» **EXERCISE BRIEF**: Of all the lines in the records below, copy only those that contain the string "agent".

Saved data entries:
+--

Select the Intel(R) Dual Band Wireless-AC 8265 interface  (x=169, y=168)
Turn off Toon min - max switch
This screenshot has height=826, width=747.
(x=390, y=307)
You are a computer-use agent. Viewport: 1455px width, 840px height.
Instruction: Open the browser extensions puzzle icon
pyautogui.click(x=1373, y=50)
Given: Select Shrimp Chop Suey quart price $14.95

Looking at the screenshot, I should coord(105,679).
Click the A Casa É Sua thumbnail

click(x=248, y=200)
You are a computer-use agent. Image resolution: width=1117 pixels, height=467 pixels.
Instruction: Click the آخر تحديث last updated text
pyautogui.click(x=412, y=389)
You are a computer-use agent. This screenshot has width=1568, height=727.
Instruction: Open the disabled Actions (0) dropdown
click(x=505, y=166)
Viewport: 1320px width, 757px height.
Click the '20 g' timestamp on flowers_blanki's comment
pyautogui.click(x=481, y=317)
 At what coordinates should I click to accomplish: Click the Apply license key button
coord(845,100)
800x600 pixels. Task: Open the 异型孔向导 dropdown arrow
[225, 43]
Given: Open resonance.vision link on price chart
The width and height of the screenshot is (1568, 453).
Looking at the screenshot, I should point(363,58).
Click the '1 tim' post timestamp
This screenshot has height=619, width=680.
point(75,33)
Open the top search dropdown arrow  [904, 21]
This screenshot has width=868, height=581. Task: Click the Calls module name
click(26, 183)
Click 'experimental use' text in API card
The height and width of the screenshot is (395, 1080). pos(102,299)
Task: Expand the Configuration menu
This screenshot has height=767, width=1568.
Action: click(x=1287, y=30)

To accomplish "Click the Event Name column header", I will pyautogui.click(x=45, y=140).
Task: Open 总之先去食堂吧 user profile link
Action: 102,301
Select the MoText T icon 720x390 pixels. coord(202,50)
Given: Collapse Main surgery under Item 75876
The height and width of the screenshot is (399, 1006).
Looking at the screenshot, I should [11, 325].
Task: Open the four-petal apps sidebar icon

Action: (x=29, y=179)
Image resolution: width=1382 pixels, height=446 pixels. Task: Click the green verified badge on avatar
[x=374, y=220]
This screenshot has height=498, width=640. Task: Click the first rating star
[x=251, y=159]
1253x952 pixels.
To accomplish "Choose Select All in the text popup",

+--

» **WRITTEN REPLY**:
You are a computer-use agent. Viewport: 1455px width, 840px height.
You are a computer-use agent. Image resolution: width=1117 pixels, height=467 pixels.
You are a computer-use agent. This screenshot has width=1568, height=727.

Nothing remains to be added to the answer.